Target pointing data:
* * * * *

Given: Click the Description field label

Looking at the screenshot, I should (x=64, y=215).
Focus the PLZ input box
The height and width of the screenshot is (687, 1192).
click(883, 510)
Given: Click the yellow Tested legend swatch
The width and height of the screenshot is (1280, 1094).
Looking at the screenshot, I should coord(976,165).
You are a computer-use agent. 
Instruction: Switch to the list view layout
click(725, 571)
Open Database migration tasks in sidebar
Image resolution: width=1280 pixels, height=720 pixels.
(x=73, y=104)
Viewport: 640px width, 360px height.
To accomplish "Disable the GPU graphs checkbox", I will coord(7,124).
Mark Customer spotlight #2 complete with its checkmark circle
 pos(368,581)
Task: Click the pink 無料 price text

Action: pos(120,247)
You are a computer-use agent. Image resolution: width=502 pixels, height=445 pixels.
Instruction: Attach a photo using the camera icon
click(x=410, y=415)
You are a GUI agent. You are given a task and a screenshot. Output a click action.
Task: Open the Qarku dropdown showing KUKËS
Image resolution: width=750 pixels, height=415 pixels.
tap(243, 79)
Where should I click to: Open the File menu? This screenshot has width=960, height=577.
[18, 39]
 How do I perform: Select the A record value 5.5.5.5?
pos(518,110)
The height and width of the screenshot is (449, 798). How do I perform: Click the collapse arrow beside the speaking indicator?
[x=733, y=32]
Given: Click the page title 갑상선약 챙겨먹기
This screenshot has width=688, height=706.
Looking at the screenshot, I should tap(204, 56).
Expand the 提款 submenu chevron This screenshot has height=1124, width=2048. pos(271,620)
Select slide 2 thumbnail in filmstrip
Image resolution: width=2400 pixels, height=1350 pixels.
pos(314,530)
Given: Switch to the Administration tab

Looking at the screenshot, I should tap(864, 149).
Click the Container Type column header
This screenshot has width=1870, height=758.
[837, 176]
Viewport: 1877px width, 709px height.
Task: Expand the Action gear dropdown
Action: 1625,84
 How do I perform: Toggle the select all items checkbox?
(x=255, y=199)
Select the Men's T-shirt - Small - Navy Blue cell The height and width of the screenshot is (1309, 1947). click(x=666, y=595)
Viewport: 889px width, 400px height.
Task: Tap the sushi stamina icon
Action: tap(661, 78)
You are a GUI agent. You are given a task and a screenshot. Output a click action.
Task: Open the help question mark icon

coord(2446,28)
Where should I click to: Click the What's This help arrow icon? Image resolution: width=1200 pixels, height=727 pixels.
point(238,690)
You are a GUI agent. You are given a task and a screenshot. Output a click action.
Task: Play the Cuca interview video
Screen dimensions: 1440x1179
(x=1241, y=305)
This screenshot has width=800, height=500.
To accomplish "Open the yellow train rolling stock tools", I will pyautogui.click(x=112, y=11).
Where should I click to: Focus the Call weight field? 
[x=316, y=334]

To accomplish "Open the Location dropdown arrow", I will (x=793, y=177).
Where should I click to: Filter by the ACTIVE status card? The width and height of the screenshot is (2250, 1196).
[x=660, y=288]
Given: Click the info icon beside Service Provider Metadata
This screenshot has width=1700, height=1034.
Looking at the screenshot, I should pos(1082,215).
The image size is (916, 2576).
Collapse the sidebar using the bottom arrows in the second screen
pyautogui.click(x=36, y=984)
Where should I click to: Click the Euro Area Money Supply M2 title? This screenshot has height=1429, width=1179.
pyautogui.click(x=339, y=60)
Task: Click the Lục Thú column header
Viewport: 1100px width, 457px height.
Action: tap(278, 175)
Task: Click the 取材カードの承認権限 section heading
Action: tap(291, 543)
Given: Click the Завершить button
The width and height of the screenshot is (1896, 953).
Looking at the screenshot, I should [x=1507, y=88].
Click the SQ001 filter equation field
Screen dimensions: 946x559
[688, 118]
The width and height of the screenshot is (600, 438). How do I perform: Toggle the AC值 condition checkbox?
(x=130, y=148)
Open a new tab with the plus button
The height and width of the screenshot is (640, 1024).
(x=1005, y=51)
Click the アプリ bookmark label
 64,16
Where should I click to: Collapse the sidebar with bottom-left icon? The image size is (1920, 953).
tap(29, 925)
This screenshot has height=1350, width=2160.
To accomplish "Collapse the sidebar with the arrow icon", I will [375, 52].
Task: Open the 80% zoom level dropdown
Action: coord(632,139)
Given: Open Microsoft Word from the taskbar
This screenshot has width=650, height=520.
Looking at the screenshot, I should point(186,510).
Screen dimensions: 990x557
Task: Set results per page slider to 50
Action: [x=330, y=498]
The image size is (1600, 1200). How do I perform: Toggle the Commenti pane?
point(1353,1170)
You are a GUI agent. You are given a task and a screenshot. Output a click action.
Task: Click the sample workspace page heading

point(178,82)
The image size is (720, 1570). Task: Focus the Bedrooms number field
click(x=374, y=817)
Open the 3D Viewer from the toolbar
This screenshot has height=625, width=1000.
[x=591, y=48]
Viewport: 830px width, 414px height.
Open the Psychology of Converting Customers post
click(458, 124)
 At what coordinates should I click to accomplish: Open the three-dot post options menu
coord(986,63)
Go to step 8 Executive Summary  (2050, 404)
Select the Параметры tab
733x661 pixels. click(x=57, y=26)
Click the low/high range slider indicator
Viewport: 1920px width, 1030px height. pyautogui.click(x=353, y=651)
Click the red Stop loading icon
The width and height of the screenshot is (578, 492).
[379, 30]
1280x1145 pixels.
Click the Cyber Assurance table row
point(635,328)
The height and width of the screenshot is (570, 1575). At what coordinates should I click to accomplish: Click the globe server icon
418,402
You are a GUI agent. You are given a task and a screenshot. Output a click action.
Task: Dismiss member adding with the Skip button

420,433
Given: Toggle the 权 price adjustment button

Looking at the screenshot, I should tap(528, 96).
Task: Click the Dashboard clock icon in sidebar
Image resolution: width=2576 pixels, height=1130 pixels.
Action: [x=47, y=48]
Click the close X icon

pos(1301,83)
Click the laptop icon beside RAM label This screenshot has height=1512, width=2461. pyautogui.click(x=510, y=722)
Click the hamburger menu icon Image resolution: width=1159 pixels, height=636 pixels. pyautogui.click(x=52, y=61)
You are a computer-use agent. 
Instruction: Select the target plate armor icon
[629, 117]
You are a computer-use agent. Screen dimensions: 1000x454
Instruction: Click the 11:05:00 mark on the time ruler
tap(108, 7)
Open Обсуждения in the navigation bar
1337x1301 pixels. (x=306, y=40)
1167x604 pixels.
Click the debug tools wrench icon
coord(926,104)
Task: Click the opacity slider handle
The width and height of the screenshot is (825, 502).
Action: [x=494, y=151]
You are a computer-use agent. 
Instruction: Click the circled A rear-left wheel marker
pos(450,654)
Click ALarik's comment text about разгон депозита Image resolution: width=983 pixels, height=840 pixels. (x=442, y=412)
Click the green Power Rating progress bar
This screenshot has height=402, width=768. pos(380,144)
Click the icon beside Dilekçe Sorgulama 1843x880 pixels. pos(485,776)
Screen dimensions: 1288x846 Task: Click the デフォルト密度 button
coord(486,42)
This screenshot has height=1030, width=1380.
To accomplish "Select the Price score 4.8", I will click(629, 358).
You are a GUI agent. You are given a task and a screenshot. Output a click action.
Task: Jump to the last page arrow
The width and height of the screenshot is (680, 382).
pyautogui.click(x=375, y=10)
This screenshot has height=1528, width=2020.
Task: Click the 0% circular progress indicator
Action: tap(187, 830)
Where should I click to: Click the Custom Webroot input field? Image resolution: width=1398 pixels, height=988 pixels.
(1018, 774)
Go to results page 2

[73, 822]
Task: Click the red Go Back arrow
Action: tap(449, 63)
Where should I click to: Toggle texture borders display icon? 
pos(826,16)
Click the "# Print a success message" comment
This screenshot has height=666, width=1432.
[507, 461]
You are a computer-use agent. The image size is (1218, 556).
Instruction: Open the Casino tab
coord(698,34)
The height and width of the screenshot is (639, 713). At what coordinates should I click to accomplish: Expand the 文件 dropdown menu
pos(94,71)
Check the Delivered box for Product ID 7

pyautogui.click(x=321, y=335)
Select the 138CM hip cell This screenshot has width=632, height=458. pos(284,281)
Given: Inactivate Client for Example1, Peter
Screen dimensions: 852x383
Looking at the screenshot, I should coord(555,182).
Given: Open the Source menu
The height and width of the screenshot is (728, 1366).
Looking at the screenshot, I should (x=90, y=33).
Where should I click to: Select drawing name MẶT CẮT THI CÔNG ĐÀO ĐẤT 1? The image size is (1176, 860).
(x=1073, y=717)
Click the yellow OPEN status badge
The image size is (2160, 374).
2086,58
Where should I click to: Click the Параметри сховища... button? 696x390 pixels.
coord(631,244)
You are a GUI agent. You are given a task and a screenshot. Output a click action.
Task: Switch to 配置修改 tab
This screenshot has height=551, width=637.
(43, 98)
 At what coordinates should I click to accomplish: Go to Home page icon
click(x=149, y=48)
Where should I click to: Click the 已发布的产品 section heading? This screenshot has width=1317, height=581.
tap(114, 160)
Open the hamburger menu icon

* * * * *

■ Direction ■
Give everything from the line containing "At what coordinates should I click to accomplish: Go" down to the end of the listing as a numbered list, leaving out any blank lines.

■ Right answer ■
1.  At what coordinates should I click to accomplish: Go to Home page icon
2. click(x=149, y=48)
3. Where should I click to: Click the 已发布的产品 section heading? This screenshot has width=1317, height=581.
4. tap(114, 160)
5. Open the hamburger menu icon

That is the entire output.